It has to be emphasised again that while we all see this duality appear intertwined these days, moreover, through the catchword “globalisation” many of its aspects have become part of the common discourse, coexistence has always been present in history, although to a much lesser extent. Many long-distance trade routes went over Hungary too, and our towns were integral parts of the international networks since the early Middle Ages. On the other hand, there is no doubt that since the reign of King Saint Stephen society organised itself into centres forming territorial hierarchies, and that later, during the Early and Late Modern Age, within the framework of a new type of administrative monarchy – indeed, in opposition to it – the national feeling that developed from the national consciousness of the nobility unified the society in a specifically Hungarian way. This identity could be mainly experienced through the national feeling and the common culture, as well as through the awareness of a statehood organised on a territorial basis and the extension of the territory possessed by Hungarians – irrespective of the sometimes rude changes that took place in the state and the territory occupied by it.
Since the peasantry constituted the great majority of the Hungarian population, the feelings about the nation were embraced, shaped and passed down through the mentality of peasant family households, where authority played an important role. It was this mentality that came later into contact, and then formed a symbiosis with, modern capitalism. In the meantime, the politics of the changing and modernising state remained territorial all along, even in the Communist period.
The duality of European society is natural, irrespective of how it is felt in practice, how important it is or what consequences it has during times of conflict. One last example, from a more distant past: the city of Bordeaux was a connecting link in the Atlantic trade, its society being shaped by its belonging to this network. But the army of the king of France occupied it again and again after the end of the Hundred Years War. Later a fort was built in the heart of the city as a symbol of the French monarchy, called Château Trompette, from the tower of which a trumpet was blared forth each night signalling that the sovereign’s army was there. It did not prevent Bordeaux, however, from trading slaves, importing sugar and selling its cognac in the Atlantic region, up to the Baltic. The close connection of these two different worlds was characterised not by competition, but on the contrary, by interdependence.
We could mention innumerable similar cases where this duality manifested itself quite clearly. And which – and our analysis boils down to this – appears also in today’s duality, the problem of the two Europes. After 1945, such a case was the creation of the North Atlantic Treaty Organisation, as it roughly corresponded with the geographical expanse of the old Atlantic trade. The creation of the European Union is also instructive in this regard.
The original six member states had constituted the “Rhenish Europe” – a Europe whose axis was the Rhineland and northern Italy. It was the main route of long- distance commerce since the Carolingian Empire. The founding fathers too came from these regions, with the exception of Jean Monnet who was a businessman from Cognac, near Bordeaux, and as part of the family tradition, he actually traded cognac as well, through the city of Bordeaux. Between the Schuman Declaration (1950) and the Treaty of Rome (1957), the core of a unified Europe was created, based on commercial and economic relations. In a sense the foundations were laid: from the free movement of goods and people to the common market, and the creation of a federal – i.e. transnational – organisation of Europe, with the aim of preserving peace. This was a networked Europe, created not by accident in the territory of the oldest European commerce society.

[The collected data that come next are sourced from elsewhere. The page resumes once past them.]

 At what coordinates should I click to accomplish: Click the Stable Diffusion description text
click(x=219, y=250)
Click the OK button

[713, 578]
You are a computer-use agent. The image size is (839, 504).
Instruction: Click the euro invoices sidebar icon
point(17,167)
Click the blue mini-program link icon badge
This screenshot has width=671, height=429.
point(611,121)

The spectacular appearance of this other Europe in the 1960s can be connected to de Gaulle. His veto on the entry of Great Britain into the EEC (1963) was part of a series of clear political considerations, and it duly shocked the world. Dante, Goethe and Chateaubriand are part of European culture, said de Gaulle in 1962 in public, inasmuch as they were primarily Italian, German or French. They “would not have served Europe very well if they had been homeless thinkers writing in some form of integrated Esperanto or Volapük”, he added. In his famous “Volapük” press conference de Gaulle concisely summarised what he expressed elsewhere: the “Europe of states” is the only possibility. This was the voice of a continental Europe based on the principle of territoriality, and the veto against the British was aimed at the leading power of the other Europe. When de Gaulle’s political role ended, the general view was that a new chapter might open in the European construction process since the world he represented disappeared with him. In France it was after his presidency – i.e. since the 1970s – that the right-wing, “mainstream” parties became predominantly liberal.

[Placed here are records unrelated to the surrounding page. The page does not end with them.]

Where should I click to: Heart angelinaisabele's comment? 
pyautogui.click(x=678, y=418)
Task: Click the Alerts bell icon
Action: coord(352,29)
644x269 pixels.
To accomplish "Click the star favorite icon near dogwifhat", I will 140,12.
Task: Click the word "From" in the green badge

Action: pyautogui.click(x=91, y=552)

It would be time-consuming to discuss where chapters start and end in this story. But behind the present social and political tensions and fluctuations lies the dualism of Europe, organised on the one hand as a network, on the other on a territorial basis. Our present is therefore not independent of historical regularities spanning over periods, and of inalterable geographical conditions. That is why it can be concluded that the long-standing debate on a federal or confederative Europe cannot be solved by the victory of one camp over the other.
If we look back from the present into the past, we see that these two different traditions support two markedly different ways of political thinking; to use popular political terms, they can underlie either liberal or national-conservative views, respectively. But this is not the point. Nowadays it is particularly apparent that in times of crisis, political action is motivated not by ideologies or political views but by realities, including the historical heritage and the geographical environment.

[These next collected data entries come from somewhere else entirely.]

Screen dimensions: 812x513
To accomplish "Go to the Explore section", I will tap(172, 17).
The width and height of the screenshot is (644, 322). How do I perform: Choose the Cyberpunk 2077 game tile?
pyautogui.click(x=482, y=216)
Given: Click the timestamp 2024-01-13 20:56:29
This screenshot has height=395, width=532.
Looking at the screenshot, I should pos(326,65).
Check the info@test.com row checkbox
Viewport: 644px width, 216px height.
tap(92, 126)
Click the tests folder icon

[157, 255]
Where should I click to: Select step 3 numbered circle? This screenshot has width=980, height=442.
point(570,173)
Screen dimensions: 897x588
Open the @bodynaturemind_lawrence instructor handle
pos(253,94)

Today we see that a growing number of countries – including all the countries of the Danubian region – are opposing the central will which first encouraged the admission of huge masses of migrants, and now wants to distribute these same masses among the member states.
Despite all appearances, there is no centre. At the heart of the conception we consider as central we find the heritage of a culture which, since the seventeenth and eighteenth century, views people in an individualistic way. These individuals live in a so-called global society that is primarily a market, and secondly, a civil society in which relationships are contractual. The state of the global society is a state founded on the rule of law which seeks essentially to ensure the free movement of goods and the adherence to contracts. It does not attempt to regulate anything more.
As opposed to this, the conception according to which the individual is a communal being considers that keeping the nation unified is essential, and the role of the state is to ensure that. This view holds the defence of the territory occupied by society to be especially important, which is clearly indicated by the great tension around the recent wave of migration. The nation-state concept is antagonistic towards the global society concept because the latter is indifferent to the problem of social division, it is not concerned about social fragmentation and the dangers of communitarianism, and it generates growing financial and cultural differences.
The recent dispute in connection with the migration crisis has not been resolved yet. The question arises whether the crisis will deepen enough so that the conflict between the ideals of a globalised world and those of national sovereignty lead to the emergence of two Europes instead of the present dual one in an ever- deepening political conflict of interests.
Seen from here, the physical protection of the external borders was the natural response of a mentality based on the concepts of nation-state and territoriality, the correctness of which is incidentally being recognised by more and more countries. It is also natural that in Hungary there is no serious opposition to this policy. We have to point out in this regard that the opposing arguments are not in the same league, because those who criticise Viktor Orbán put forward ideological objections whereas the Prime Minister made his decision on the protection of borders on the basis of geographical-historical considerations. The history of the Falklands War (1982) reminds us that there might come a moment for the other Europe when a new Margaret Thatcher will take a decisive step based on similar deliberation.
Today the barbed wire fences at the borders are still protecting a common Europe. But let us remind that knowledge of the historical record and the geographical conditions supports critical thinking. On the one hand, it puts violent reactions to today’s crises into perspective and helps us become more sober, on the other hand it makes us understand that a correct political decision is based much more on weighing historico-geographical circumstances than on reiterating ideological assumptions.